C warned me that there was a not so complimentary review in the NY Times this morning, and advised me against reading it. I don’t read all the press and reviews we get, but as I do read that paper regularly, I would have inevitably stumbled upon it. Apparently the reviewer, Jon Pareles, loves the Bush Of Ghosts album and has some kind of nostalgia for those days. We all know music snobs who like to remind everyone that they heard so and so back when they were really good. This, however, is the same reviewer who leveled charges of “cultural imperialism” against Bush Of Ghosts in his Rolling Stone review back in the early 80’s. For years afterwards, almost every interviewer asked me to respond to his charge, and many press articles quoted it. It was like the joke about “When did you stop beating your wife?” — the charge was silly and ill-informed, but one was constantly put on the defensive, and even assumed to be guilty, simply by the question being raised. It was annoying, it lasted for years, and it hurt.
Given that track record, I guess 30 years from now he’ll figure out what this show was about.
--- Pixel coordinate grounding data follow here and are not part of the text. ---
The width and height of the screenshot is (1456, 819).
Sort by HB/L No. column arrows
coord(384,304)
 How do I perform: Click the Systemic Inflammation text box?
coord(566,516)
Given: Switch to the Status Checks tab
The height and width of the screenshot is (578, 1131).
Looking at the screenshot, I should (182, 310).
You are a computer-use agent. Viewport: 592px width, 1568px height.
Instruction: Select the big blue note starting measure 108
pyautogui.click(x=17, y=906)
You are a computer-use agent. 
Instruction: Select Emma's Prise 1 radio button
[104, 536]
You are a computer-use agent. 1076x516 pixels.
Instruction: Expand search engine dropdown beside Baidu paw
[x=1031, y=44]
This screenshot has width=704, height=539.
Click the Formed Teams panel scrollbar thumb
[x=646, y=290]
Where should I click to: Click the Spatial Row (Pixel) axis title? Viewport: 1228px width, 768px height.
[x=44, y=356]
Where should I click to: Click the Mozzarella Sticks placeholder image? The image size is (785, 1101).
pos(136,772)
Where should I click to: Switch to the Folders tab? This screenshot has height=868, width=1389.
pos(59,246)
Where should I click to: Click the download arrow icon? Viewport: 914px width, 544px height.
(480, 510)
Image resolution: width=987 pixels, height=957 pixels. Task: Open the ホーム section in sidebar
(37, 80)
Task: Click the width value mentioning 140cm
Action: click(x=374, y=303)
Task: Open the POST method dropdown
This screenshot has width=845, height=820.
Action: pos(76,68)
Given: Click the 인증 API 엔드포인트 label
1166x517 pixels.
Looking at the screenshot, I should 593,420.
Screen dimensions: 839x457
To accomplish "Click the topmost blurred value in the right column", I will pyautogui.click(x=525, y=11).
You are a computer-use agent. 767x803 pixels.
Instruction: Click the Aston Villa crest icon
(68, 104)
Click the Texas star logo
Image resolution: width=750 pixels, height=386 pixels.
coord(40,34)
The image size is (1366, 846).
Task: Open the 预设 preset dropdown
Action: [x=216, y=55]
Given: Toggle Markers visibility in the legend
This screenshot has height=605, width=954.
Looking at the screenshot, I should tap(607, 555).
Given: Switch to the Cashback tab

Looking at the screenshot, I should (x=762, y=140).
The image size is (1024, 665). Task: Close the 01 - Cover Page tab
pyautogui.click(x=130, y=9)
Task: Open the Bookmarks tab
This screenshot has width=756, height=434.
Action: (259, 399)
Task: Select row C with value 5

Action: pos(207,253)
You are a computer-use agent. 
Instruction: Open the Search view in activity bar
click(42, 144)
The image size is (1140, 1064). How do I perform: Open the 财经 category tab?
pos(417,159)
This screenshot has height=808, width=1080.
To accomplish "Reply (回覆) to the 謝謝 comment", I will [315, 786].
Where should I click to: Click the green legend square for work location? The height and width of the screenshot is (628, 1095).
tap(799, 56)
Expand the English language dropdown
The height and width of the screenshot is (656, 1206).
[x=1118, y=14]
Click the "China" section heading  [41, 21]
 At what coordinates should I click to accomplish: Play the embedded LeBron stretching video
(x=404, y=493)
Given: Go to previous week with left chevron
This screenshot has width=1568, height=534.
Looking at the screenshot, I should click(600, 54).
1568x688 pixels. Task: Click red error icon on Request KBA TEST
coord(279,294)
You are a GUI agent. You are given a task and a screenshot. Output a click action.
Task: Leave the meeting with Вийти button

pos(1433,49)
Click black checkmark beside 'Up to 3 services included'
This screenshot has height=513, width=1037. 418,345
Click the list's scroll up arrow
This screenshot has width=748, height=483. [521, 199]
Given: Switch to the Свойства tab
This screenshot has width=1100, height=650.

I still haven’t read the review, and don’t intend to. While taking criticism on board can be constructive, it can also be detrimental to the creative process if it’s considered while that process is still under way. It undermines one’s enthusiasm and will — which is OK, beneficial even, but only after a tour (for example) is over. This review, by all reports, wasn’t helpful criticism anyway — it seemed to be one of those reviews that comes from some psychological issues the writer has — and therefore even a belated reading is not going to help us refine what we do.